This is the full lifecycle — and it produces the best results. But Forge is flexible. Not every team works this way, and not every ticket needs the full cycle.
Configuration Options
Forge adapts to your team's constraints. Here are the main ways to use it:
At a Glance
| Configuration | Codebase connected | Developer review | AI agent execution | Best for |
|---|---|---|---|---|
| Full lifecycle | Yes | Yes | Yes | Teams that want maximum spec quality and AI-assisted implementation |
| Full lifecycle, no agent | Yes | Yes | No | Teams where developers implement manually but want verified specs |
| PM + Developer, no codebase | No | Yes | No | Companies that can't connect GitHub (security policies, air-gapped repos) |
| PM only | Optional | No | No | Solo PMs, early-stage teams, or quick drafts that don't need developer review |
Full Lifecycle (Recommended)
The complete experience. Connect a GitHub repo, generate code-aware specs, have the developer review, and execute with AI assistance.
Who does what:
| Step | Who | What happens |
|---|---|---|
| Create ticket | PM | Describes the feature, connects a repo, answers clarification questions |
| Generate spec | Forge | Produces acceptance criteria, file changes, API contracts, wireframes — all referencing real code |
| Review | Developer | Reviews the spec via CLI, adds technical context and codebase knowledge |
| Re-bake | Forge | Updates the spec with the developer's input |
| Approve | PM | Locks the contract — both sides agree on what "done" means |
| Execute | Developer + AI | Developer runs forge develop, AI agent implements with full context |
Result: The highest quality specs. The developer's real-world knowledge is baked into the contract. The AI agent builds the right thing first time.
Full Lifecycle, No Agent
Same as above, but the developer implements manually instead of using an AI agent. The spec is still code-aware and developer-reviewed — the developer just writes the code themselves.

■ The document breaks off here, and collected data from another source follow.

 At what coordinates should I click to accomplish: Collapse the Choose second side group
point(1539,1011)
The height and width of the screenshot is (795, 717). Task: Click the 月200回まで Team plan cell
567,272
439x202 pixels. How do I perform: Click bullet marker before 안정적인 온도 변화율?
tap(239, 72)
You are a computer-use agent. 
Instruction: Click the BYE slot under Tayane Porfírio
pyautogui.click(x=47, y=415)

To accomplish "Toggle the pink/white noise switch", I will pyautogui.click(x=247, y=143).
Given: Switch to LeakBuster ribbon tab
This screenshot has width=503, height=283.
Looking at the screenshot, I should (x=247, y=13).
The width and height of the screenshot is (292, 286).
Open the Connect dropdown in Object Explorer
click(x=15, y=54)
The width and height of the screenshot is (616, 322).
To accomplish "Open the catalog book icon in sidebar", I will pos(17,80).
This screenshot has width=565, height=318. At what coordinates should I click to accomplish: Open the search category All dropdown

When to use: Teams where AI coding agents aren't adopted yet, or for complex work that needs a human touch.
PM + Developer, No Codebase
Some companies can't connect their GitHub repositories — security policies, compliance requirements, private infrastructure, or non-GitHub hosting (GitLab, Bitbucket, self-hosted).
Forge still works. The PM creates the ticket without connecting a repo. The spec is generated from the description and clarification answers alone — it won't reference specific files, but it still produces structured acceptance criteria, scope boundaries, and a clear contract.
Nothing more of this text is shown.